- [What to produce]
List every line in the records that contains the string "arrow".

- [Material provided]
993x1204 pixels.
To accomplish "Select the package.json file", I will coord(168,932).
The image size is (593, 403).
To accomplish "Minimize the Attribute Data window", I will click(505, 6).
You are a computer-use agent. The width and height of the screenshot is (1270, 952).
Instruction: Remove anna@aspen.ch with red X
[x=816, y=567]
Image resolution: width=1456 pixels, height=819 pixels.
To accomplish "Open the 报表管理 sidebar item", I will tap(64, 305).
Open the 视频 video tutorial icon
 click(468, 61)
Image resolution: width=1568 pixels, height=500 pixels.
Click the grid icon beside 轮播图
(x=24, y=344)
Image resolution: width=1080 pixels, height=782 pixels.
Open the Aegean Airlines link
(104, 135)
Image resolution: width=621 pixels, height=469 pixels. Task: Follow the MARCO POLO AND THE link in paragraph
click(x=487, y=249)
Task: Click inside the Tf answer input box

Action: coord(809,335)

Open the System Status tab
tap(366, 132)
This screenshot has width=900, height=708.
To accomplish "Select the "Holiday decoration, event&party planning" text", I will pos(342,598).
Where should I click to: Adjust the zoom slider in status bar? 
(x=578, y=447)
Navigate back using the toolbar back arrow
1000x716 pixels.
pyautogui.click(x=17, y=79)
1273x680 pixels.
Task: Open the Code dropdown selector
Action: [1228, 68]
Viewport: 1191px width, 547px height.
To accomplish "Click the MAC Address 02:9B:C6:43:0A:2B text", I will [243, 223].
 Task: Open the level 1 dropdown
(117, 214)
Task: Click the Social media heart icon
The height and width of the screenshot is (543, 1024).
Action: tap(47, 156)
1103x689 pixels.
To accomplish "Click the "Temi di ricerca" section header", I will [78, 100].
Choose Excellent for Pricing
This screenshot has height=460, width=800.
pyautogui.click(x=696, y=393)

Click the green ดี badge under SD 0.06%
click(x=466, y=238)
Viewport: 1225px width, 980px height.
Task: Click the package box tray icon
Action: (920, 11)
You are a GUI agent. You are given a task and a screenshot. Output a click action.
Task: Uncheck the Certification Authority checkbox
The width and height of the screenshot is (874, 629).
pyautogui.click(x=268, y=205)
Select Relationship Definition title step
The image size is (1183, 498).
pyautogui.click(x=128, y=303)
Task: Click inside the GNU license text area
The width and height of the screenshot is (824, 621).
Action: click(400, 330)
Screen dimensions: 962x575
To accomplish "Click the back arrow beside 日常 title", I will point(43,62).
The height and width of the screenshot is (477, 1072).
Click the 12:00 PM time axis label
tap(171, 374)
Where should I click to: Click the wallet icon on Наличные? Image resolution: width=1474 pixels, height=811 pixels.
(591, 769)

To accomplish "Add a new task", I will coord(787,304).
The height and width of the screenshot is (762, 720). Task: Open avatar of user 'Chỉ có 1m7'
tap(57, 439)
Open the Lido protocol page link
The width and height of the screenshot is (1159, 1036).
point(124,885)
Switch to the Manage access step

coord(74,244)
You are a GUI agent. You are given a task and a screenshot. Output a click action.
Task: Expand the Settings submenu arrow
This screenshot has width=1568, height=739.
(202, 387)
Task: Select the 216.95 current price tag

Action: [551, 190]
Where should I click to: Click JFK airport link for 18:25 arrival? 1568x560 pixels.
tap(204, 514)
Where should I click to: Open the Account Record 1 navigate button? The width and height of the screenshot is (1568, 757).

- [Solution]
Navigate back using the toolbar back arrow
To accomplish "Click the back arrow beside 日常 title", I will point(43,62).
Task: Expand the Settings submenu arrow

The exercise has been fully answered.